Time management and my study approach really helped cut down on college stress. What also helped me was having a few good roommates and a few good friends. Sometimes I just needed to take a break! It was so helpful. Speaking of friends, I let my friends know I had seizures and stuff, but I didn’t dwell on it. I talked with them once or twice about it. I didn’t ask anything from them as it concerns epilepsy. They helped me by just being who they are. We’d go out to eat, play video games it was just nice to have some people to hang out with. The types of seizures I have are called simple partial seizures.

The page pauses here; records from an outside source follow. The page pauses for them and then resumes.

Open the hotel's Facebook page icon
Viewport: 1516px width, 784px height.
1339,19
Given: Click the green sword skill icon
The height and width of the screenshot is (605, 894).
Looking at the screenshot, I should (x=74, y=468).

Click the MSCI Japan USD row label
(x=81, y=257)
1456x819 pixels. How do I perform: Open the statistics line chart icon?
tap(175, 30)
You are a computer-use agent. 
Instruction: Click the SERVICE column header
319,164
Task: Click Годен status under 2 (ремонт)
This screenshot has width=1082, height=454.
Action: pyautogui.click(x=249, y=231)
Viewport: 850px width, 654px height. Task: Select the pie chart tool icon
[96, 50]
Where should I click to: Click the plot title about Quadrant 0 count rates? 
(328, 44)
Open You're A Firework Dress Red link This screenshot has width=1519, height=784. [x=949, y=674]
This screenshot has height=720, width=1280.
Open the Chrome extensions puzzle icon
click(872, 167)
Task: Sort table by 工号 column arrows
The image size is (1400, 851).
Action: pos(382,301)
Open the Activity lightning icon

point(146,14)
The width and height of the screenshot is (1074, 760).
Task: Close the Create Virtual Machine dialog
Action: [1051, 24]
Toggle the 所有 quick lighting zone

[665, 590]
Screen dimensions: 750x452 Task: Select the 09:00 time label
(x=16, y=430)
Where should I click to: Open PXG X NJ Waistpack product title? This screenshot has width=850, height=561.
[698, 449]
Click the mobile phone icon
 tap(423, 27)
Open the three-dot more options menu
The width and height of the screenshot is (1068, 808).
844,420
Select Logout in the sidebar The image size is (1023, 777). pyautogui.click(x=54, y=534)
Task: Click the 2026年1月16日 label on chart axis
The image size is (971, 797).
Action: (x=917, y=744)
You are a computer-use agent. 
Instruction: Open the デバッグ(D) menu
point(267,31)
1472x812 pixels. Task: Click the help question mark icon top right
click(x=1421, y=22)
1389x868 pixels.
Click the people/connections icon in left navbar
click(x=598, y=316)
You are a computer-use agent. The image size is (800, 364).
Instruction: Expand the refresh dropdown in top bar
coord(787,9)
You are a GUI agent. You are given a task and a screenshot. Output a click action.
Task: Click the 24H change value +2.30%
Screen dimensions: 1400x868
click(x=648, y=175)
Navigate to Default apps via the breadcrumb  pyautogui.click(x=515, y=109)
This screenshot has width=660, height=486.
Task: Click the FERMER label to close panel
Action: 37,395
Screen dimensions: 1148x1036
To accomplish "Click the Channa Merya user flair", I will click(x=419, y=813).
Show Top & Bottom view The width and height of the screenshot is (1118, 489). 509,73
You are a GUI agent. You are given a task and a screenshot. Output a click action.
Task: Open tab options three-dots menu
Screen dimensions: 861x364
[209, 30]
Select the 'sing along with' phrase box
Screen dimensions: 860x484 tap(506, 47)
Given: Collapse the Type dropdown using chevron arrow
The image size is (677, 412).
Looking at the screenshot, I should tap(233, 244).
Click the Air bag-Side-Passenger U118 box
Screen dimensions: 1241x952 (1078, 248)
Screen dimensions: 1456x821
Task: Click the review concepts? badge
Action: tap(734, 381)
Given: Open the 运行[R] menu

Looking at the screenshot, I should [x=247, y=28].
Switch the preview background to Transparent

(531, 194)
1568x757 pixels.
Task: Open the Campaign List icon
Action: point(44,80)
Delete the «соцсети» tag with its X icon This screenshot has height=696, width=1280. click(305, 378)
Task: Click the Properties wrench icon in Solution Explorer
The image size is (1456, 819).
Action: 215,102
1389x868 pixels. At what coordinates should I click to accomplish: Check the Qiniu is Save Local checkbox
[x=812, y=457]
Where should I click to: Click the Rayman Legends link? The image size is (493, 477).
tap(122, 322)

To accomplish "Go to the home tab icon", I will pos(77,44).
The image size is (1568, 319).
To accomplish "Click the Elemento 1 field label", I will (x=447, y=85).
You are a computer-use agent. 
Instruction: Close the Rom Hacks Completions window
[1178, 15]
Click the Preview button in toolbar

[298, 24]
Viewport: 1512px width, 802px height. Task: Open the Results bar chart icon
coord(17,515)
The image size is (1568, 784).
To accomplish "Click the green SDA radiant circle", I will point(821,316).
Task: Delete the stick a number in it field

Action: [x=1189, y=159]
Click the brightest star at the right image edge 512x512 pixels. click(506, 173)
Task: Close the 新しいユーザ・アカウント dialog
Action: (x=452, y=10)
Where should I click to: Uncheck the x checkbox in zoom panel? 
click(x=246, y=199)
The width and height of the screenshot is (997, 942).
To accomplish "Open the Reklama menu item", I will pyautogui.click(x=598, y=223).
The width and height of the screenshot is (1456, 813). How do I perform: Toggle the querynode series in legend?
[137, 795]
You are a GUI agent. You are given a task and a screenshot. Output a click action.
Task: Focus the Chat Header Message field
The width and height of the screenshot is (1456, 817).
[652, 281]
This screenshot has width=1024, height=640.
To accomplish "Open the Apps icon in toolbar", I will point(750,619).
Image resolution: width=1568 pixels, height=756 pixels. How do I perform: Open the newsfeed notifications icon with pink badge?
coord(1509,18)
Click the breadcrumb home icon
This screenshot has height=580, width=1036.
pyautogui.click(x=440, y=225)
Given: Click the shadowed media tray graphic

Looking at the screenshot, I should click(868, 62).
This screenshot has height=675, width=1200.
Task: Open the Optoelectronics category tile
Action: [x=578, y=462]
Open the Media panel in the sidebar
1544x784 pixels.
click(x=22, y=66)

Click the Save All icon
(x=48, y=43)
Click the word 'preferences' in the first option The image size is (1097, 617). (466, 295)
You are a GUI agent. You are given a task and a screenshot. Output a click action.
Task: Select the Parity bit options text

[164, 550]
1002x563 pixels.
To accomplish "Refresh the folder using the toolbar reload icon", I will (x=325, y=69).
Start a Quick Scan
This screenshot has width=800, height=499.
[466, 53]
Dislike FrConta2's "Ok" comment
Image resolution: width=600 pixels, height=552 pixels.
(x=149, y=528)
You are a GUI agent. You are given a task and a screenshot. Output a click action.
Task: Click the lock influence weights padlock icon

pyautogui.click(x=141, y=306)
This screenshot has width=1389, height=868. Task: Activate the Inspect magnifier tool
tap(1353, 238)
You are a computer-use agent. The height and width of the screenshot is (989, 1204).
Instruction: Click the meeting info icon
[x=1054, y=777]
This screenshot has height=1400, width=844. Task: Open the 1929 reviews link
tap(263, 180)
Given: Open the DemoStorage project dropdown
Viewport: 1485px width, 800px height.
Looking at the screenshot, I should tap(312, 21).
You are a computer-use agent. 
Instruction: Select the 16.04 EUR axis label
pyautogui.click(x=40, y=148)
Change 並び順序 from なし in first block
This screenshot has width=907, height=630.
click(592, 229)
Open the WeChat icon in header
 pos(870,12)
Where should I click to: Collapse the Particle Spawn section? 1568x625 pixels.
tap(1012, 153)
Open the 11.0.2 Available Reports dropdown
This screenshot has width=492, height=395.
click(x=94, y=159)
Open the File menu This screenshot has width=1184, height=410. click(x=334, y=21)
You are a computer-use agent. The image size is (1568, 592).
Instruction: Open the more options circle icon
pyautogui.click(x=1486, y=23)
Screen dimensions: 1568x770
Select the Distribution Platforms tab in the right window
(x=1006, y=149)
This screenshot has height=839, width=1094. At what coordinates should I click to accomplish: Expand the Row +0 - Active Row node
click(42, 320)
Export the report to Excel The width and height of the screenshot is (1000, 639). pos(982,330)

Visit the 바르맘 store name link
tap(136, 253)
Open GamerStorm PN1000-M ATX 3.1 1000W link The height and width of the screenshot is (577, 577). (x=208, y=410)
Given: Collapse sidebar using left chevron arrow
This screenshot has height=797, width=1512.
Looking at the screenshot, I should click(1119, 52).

It feels like a really intense sensation of anxiety, kind of like you’re really stressed and uncertain about something. Think of the feeling before going down a steep drop on a really big roller coaster. When that is happening, I focus on a specific thought or task I am doing. That definitely helps.


If you live with epilepsy and are preparing to go off to college, are already in college, or are considering enrolling in college, try not to be scared. I know it can feel like it’s scary, but find a good support system someone to hang out with. I didn’t require official or special aid from my school, but you shouldn’t be afraid to ask for it. Set your own standards. Don’t let someone tell you what you can or cannot do. I found methods that worked for me to reduce stress and share my epilepsy diagnosis with friends. Everyone will find their own best way to deal with stress in college. You are more capable than you think. Then, just give it a shot. You will never know unless you try.